_Passage provided_
8-K 1 form8k.htm FORM 8-K First Columbia Development Corp. - Form 8-K - Filed by newsfilecorp.com

UNITED STATES
SECURITIES AND EXCHANGE COMMISSION
Washington, D.C. 20549

FORM 8-K

CURRENT REPORT

Pursuant to Section 13 or 15(d) of the Securities Exchange Act of 1934

Date of Report (Date of earliest event reported) September 19, 2019

FIRST COLOMBIA DEVELOPMENT CORP.
(Exact name of registrant as specified in its charter)

Nevada 333-181259 82-5051728
(State or other jurisdiction of (Commission File Number) (IRS Employer
incorporation)   Identification No.)

866 Navajo St., Denver, CO 80204
(Address of principal executive offices) (Zip Code)

Registrant’s telephone number, including area code 415-729-1747

________________________________________________
Former name or former address, if changed since last report.)

Check the appropriate box below if the Form 8-K filing is intended to simultaneously satisfy the filing obligation of the registrant under any of the following provisions:

[   ] Written communications pursuant to Rule 425 under the Securities Act (17 CFR 230.425)
[   ] Soliciting material pursuant to Rule 14a-12 under the Exchange Act (17 CFR 240.14a -12)
[   ] Pre-commencement communications pursuant to Rule 14d-2(b) under the Exchange Act (17 CFR 240.14d -2(b))
[   ] Pre-commencement communications pursuant to Rule 13e-4(c) under the Exchange Act (17 CFR 240.13e -4(c))

Indicate by check mark whether the registrant is an emerging growth company as defined in Rule 405 of the Securities Act of 1933 (§230.405 of this chapter) or Rule 12b-2 of the Securities Exchange Act of 1934 (§240.12b -2 of this chapter).

Emerging growth company [   ]

If an emerging growth company, indicate by check mark if the registrant has elected not to use the extended transition period for complying with any new or revised financial accounting standards provided pursuant to Section 13(a) of the Exchange Act. [   ]


ITEM 4.01. Changes in Registrant's Certifying Accountant.

       (a)   Dismissal of Independent Registered Public Accounting Firm

On September 19, 2019, First Colombia Development Corp. (the “Company”) terminated Haynie & Company (“Haynie”) as the Company's independent registered public accounting firm. The dismissal of Haynie was approved by the Board of Directors of the Company.

The reports of Haynie on the Company's consolidated financial statements for the fiscal years ended December 31, 2018 and 2017 did not contain an adverse opinion or a disclaimer of opinion, and were not qualified or modified as to uncertainty, audit scope or accounting principles.

During the fiscal years ended December 31, 2018 and 2017 and through September 19, 2019, there have been no “disagreements” (as defined in Item 304(a)(1)(iv) of Regulation S-K and related instructions) with Haynie on any matter of accounting principles or practices, financial statement disclosure or auditing scope or procedure, which disagreements if not resolved to the satisfaction of Haynie would have caused Haynie to make reference thereto in its reports on the consolidated financial statements for such years. During the fiscal years ended December 31, 2018 and 2017 and through September 19, 2019, there have been no “reportable events” (as defined in Item 304(a)(1)(v) of Regulation S-K).

_Stated task a_
Write out the listing from its first line through the line that contains "Action: pos(35,38)", with both of those lines included.
The listing that follows has no connection to the filing.

_Supplied material_
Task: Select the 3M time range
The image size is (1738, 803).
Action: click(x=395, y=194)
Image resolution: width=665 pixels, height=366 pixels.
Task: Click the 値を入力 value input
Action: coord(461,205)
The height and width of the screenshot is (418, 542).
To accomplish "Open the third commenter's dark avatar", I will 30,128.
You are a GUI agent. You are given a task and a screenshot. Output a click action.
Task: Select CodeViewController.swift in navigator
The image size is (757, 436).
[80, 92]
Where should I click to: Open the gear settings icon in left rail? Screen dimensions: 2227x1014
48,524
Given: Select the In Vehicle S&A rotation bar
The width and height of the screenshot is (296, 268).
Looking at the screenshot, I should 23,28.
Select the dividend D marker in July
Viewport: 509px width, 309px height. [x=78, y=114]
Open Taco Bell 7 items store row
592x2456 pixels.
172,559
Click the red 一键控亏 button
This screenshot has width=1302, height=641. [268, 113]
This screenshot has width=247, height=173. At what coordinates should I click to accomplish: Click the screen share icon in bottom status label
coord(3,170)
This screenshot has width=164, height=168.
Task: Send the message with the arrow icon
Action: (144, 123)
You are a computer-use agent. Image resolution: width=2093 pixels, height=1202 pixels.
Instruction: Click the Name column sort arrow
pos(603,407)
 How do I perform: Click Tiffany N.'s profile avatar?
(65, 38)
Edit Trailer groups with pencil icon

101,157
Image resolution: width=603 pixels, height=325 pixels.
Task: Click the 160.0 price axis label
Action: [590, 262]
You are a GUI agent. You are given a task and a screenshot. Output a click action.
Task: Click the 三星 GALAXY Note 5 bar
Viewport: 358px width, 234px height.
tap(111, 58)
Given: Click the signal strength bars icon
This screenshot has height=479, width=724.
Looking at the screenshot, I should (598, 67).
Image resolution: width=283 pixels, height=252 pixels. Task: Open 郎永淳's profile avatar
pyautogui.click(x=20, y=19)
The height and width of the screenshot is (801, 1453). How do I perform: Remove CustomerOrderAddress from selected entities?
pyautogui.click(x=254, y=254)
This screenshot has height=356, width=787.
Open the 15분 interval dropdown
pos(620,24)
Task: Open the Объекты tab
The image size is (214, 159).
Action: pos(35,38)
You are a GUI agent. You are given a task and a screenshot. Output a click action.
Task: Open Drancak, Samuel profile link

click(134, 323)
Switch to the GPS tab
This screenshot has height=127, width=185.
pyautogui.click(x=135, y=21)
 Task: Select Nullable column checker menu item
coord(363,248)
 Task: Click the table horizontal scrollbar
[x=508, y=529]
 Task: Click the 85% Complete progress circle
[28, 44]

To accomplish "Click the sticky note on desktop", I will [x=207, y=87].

_Stated task b_
According to the filing, which firm did the company terminate as its independent registered public accounting firm?

_Written solution a_
Task: Select the 3M time range
The image size is (1738, 803).
Action: click(x=395, y=194)
Image resolution: width=665 pixels, height=366 pixels.
Task: Click the 値を入力 value input
Action: coord(461,205)
The height and width of the screenshot is (418, 542).
To accomplish "Open the third commenter's dark avatar", I will 30,128.
You are a GUI agent. You are given a task and a screenshot. Output a click action.
Task: Select CodeViewController.swift in navigator
The image size is (757, 436).
[80, 92]
Where should I click to: Open the gear settings icon in left rail? Screen dimensions: 2227x1014
48,524
Given: Select the In Vehicle S&A rotation bar
The width and height of the screenshot is (296, 268).
Looking at the screenshot, I should 23,28.
Select the dividend D marker in July
Viewport: 509px width, 309px height. [x=78, y=114]
Open Taco Bell 7 items store row
592x2456 pixels.
172,559
Click the red 一键控亏 button
This screenshot has width=1302, height=641. [268, 113]
This screenshot has width=247, height=173. At what coordinates should I click to accomplish: Click the screen share icon in bottom status label
coord(3,170)
This screenshot has width=164, height=168.
Task: Send the message with the arrow icon
Action: (144, 123)
You are a computer-use agent. Image resolution: width=2093 pixels, height=1202 pixels.
Instruction: Click the Name column sort arrow
pos(603,407)
 How do I perform: Click Tiffany N.'s profile avatar?
(65, 38)
Edit Trailer groups with pencil icon

101,157
Image resolution: width=603 pixels, height=325 pixels.
Task: Click the 160.0 price axis label
Action: [590, 262]
You are a GUI agent. You are given a task and a screenshot. Output a click action.
Task: Click the 三星 GALAXY Note 5 bar
Viewport: 358px width, 234px height.
tap(111, 58)
Given: Click the signal strength bars icon
This screenshot has height=479, width=724.
Looking at the screenshot, I should (598, 67).
Image resolution: width=283 pixels, height=252 pixels. Task: Open 郎永淳's profile avatar
pyautogui.click(x=20, y=19)
The height and width of the screenshot is (801, 1453). How do I perform: Remove CustomerOrderAddress from selected entities?
pyautogui.click(x=254, y=254)
This screenshot has height=356, width=787.
Open the 15분 interval dropdown
pos(620,24)
Task: Open the Объекты tab
The image size is (214, 159).
Action: pos(35,38)

_Written solution b_
Haynie & Company